Established in 1889 as part of the land-grant university program enacted by the United States government (through the Morrill Acts of 1862 and 1890) in the 1800s Clemson University derives its name from an area man by the name of Thomas Clemson.

Born around the turn of the nineteenth century in Philadelphia, Pennsylvania Mr. Clemson was educated at a Vermont military academy before continuing his education across the Atlantic in Paris where he went on to receive a degree in a scientific field known as assay – a molecular biology specialty that predominately deals with minerals and ores. During a stint back in the US Clemson co-authored a piece of legislation on agricultural education and married the daughter of a prominent politician before returning to Europe where he served as a Belgium diplomat between the ages of 37 and 44.

The family of the women that Thomas Clemson married has almost as much to do with the eventual name of Clemson University as anything Thomas Clemson personally did. Clemson married Anna Calhoun when he was 31 years old and at that moment (November 13, 1838) cemented his presence amongst America’s elite by marrying the daughter of former South Carolina Senator and two term United States Vice President (under John Quincy Adams and Andrew Jackson) John Calhoun.

The eventual death of the affluent and influential John Calhoun left his inheritance to be divided amongst his surviving wife and three children. The most sizable piece of wealth left behind was a plantation known by the name of Fort Hill which was located near Pendleton, South Carolina. Pendleton is located in Anderson County in the western most corner of South Carolina. Neighboring Pickens County is home to the city of Clemson and Clemson University, both of which are named after Thomas Clemson, the eventual heir to the Calhoun fortune after out surviving the blood heirs that included his wife who passed away thirteen years before he did.

During his career as a public servant Thomas Clemson worked under fifteenth President of the United States James Buchanan as the Superintendent of Agriculture where he urged for the establishment of agricultural colleges and other similar learning institutions. For the most part it was only in death that his wishes for greater agricultural education opportunities were realized.

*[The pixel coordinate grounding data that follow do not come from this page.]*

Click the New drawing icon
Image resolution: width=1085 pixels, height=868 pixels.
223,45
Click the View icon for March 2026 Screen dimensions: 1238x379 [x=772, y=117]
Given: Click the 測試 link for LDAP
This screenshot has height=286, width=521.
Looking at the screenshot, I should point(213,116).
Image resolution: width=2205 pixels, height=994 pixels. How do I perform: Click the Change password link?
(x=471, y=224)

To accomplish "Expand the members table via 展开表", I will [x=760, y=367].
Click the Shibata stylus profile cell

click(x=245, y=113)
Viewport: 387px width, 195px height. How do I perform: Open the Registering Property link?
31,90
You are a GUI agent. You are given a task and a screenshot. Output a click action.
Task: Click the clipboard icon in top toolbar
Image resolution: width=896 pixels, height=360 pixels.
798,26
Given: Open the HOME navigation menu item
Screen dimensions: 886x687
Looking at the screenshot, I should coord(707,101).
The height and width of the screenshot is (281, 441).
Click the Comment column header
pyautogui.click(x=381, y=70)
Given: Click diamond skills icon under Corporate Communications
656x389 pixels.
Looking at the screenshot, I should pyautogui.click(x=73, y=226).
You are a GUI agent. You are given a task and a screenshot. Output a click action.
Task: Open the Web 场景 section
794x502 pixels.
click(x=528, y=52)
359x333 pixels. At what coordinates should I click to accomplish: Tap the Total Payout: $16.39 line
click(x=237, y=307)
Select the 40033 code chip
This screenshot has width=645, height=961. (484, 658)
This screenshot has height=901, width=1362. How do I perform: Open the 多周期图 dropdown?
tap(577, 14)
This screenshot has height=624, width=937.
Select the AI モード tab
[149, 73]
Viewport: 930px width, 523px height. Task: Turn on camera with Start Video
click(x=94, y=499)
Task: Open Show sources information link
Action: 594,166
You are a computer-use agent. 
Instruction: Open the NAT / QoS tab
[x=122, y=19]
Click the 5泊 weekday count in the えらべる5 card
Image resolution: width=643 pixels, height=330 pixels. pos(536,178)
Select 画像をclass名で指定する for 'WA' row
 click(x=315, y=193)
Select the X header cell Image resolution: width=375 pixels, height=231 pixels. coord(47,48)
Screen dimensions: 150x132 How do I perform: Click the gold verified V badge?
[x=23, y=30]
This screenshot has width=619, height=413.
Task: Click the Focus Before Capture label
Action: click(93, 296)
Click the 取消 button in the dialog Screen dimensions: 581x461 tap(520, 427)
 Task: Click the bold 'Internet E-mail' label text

After outliving his children and wife he left his fortune to the state in a will drafted a few years before his passing. Clemson’s generous donations were originally used to fund a military college known as the Clemson Agricultural College which was later renamed in 1964 to the present day Clemson University. Today a statue bearing the likeness of Thomas Clemson sits on the campus of Clemson University reminding all who pass by of the namesake that began the prosperous history of the school.